Rythme : il peut paraître incongru de placer un mot si chargé d’histoire dans un tel glossaire, mais ce ne sera que pour en rappeler l’étymologie : rhythme, comme on l’écrivait au XIXè siècle ou en anglais, vient du verbe grec rhéô, “couler”. C’est à tort qu’on l’a associé au flux et au reflux, à la cadence des flots, à la périodicité, quand il faudrait s’en tenir au seul flux, au courant d’un fleuve (dans lequel, comme dit Héraclite, on n’entre jamais deux fois). Le rythme c’est d’abord le fleuve du devenir, d’Héraclite à Apollinaire, et la musique, en tant que performance, renvoie au devenir, — d’autant plus quand elle est de tradition orale, non figée sur l’espace d’une écriture.

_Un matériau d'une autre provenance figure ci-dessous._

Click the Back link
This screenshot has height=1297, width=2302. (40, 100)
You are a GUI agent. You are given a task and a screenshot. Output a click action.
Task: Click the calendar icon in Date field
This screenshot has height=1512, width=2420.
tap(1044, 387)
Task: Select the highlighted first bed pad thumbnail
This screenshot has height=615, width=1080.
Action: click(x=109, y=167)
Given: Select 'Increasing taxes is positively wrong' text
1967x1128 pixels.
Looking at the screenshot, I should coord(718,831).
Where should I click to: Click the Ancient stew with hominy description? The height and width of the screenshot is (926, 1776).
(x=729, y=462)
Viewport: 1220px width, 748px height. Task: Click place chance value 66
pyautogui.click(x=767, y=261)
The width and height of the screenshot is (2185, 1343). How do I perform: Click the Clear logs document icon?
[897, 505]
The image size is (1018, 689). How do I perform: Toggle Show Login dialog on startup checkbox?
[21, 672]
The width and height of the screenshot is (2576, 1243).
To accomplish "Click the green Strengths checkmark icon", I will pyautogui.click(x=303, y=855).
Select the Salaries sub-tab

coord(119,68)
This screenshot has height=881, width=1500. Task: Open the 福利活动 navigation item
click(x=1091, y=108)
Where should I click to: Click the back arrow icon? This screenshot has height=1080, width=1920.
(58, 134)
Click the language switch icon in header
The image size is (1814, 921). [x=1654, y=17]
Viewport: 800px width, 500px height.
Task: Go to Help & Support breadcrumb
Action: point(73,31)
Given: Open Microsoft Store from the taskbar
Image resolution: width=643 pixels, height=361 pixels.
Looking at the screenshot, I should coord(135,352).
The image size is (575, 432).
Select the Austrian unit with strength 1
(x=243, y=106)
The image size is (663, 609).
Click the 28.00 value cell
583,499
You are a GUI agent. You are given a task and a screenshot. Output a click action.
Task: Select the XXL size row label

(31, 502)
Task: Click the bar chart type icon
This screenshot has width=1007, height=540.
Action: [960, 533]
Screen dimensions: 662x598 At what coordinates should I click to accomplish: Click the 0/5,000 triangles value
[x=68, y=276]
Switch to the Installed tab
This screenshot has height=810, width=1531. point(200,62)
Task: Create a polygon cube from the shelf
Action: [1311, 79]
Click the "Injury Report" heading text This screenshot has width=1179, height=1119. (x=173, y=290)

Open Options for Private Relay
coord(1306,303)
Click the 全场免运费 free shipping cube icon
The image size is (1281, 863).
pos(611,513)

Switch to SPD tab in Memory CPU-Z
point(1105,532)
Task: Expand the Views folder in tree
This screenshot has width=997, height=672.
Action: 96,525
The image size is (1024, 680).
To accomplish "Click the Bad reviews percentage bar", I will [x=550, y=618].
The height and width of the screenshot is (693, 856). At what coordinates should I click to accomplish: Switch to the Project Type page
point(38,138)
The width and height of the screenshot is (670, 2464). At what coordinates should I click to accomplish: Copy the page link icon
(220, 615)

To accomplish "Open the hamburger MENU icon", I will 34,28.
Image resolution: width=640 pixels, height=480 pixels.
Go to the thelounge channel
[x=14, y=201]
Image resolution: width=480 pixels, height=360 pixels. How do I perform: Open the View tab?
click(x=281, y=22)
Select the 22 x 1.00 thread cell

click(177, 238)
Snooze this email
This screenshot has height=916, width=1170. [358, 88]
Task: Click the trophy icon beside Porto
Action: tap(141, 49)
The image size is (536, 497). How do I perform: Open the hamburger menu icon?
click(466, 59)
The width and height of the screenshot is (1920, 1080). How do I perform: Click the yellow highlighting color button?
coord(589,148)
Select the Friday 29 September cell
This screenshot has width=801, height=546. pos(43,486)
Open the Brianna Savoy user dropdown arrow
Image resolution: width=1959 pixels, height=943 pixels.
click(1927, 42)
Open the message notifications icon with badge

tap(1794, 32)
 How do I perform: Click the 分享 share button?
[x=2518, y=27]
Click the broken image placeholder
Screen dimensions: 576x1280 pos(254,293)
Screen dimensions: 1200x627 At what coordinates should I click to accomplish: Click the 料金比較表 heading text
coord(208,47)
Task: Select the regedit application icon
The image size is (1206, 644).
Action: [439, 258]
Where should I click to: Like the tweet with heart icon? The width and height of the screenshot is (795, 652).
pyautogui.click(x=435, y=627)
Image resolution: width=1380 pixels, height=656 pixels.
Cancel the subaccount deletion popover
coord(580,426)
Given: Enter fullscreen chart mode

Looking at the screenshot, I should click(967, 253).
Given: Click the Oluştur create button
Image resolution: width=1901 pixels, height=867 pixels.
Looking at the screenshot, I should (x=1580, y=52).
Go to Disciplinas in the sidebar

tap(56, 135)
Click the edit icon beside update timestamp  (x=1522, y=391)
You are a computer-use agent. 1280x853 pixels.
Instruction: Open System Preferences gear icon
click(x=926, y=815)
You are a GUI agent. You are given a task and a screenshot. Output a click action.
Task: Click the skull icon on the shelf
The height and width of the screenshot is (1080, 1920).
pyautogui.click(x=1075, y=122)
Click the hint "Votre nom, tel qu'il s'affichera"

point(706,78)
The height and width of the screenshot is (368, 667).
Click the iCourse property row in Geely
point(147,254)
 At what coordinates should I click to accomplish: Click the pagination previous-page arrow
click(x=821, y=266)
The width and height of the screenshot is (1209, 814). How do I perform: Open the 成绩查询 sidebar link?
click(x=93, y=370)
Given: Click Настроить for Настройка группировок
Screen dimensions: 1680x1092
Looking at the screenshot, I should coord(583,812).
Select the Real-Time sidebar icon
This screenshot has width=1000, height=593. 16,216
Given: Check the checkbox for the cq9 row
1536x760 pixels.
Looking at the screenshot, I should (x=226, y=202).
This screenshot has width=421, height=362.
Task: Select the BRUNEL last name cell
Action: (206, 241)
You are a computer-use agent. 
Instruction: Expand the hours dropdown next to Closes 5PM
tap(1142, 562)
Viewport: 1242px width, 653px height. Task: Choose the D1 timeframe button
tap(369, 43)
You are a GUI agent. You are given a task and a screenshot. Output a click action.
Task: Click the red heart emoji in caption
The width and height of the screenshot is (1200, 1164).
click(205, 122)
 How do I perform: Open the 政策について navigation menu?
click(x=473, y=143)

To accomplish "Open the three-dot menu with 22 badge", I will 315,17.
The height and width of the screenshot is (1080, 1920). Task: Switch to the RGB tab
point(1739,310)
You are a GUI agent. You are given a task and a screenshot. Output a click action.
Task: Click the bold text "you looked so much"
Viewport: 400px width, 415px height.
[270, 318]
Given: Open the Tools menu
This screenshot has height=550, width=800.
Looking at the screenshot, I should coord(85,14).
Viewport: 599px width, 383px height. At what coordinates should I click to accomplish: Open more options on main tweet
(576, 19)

Cette étymologie devra juste ici nous rappeler que le rythme a d’abord à voir avec le processus, le mouvement de la musique, et que sa composante “périodicité” n’est qu’une de ses composantes possibles. Voir la page Mètre et rythme.
saz : (du persan) nom générique moderne des luths à long manche en Turquie. Le mot saz, en persan, a le sens très large d’instrument de musique, d’accordage, d’ensemble instrumental. En Turquie contemporaine il désigne le format standard de ce luth, qui comprend par ailleurs plusieurs tailles : du plus petit au plus grand : cura, bağlama, saz, tambura, bozuk, divan sazı, meydan sazı.
semah : dérivé de l’arabe sama’ (audition, écoute), ce mot désigne à la fois l’audition mystique de la musique, et la danse qui en dérive. Selon la grande tradition du soufisme mevlevi (de mevlana, mawlana, “notre maître” nom donné à Djelal-ed-din Rûmi, XIIIè siècle), l’audition d’un son musical (et pour Rûmi, cela va du tintement des marteaux des batteurs d’or aux musiques de toute nature) éveille dans l’âme une faculté d’audition, qui est également le ressouvenir profond de la voix originelle entendue quand les âmes, encore non incarnées, volaient dans les espaces du ciel, avant la création du monde. Même si l’alevisme, qu’on peut cataloguer parmi les ordres du soufisme populaire, n’a pas autant développé ce thème du point de vue de la théologie mystique, il repose néanmoins sur cette notion d’audition et d’ivresse, manifestées dans la danse rituelle.
turkmène : dans ces pages, ce mot désigne non pas le peuple dont l’état est le Turkménistan, mais selon l’ancien sens (cf. Turcoman), les populations nomades non sédentarisées, parlant une langue turque, et circulant, irréductibles, dans les steppes, de l’Asie centrale aux Balkans. Au Moyen-Age, ces populations étaient évidemment très mal considérées par les “hautes cultures”, en particulier persane.
yörük : nom des (semi-)nomades, ou des populations d’ascendance nomade récente en Turquie contemporaine.
zeybek : danse lente à 9 temps, généralement groupés 3.2.2.2, de l’ouest et du sud anatoliens. On la trouve dans les îles grecques sous le nom de zeïbekiko (fort prisée dans le style rebetiko). Les zeybek sont aussi des personnages de “bandits d’honneur”, très prisés dans l’ouest anatolien, comme défenseurs des droits des plus humbles face aux exactions des riches propriétaires terriens ou de l’Etat, et dont certains ont donné leur nom à l’air de danse censé les évoquer.